3D Concept Grounding on Neural Fields

Yining Hong, Yilun Du, Chunru Lin, Chuang Gan, Josh Tenenbaum



In this paper, we address the challenging problem of 3D concept grounding (i.e. segmenting and learning visual concepts) by looking at RGBD images and reasoning about paired questions and answers. Existing visual reasoning approaches typically utilize supervised methods to extract 2D segmentation masks on which concepts are grounded. In contrast, humans are capable of grounding concepts on the underlying 3D representation of images. However, traditionally inferred 3D representations (e.g. point clouds, voxelgrids and meshes) cannot capture continuous 3D features flexibly, thus making it challenging to ground concepts to 3D regions based on the language description of the object being referred to. To address both issues, we propose to leverage the continuous, differentiable nature of neural fields to segment and learn concepts. Specifically, each 3D coordinate in a scene is represented as a high dimensional descriptor. Concept grounding can then be performed by computing the similarity between the descriptor vector of a 3D coordinate and the vector embedding of a language concept, which enables segmentations and concept learning to be jointly learned on neural fields in a differentiable fashion. As a result, both 3D semantic and instance segmentations can emerge directly from question answering supervision using a set of defined neural operators on top of neural fields (e.g. filtering and counting). Experimental results show that our proposed framework outperforms unsupervised / language-mediated segmentation models on semantic and instance segmentation tasks, as well as outperforms existing models on the challenging 3D aware visual reasoning tasks. Furthermore, our framework can generalize well to unseen shape categories and real scans.


Reasoning and Concept Grounding

Given an input image of a shape and a question, we first parse the question into steps of operators.

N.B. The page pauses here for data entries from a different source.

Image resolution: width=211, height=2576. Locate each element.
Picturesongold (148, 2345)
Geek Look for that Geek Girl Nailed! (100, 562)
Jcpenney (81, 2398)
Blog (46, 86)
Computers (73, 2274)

We visualize the set of points being referred to by the operator via highlighting the regions where mask probabilities > 0.5. As is shown,our 3D-CG can make reference to the right set of coordinates, thus correctly answering the questions.


CVX and BAE are unsupervised segmentaton methods. CVX+L and BAE+L are language-mediated methods which utilize question answering loss to finetune the segmentation module. 3D-CG has better performances in both semantic and instance segmentations, while other methods suffer from merging parts or segmenting a part into multiple parts.


Our 3D-CG can also generalize well to unseen categories and real scans.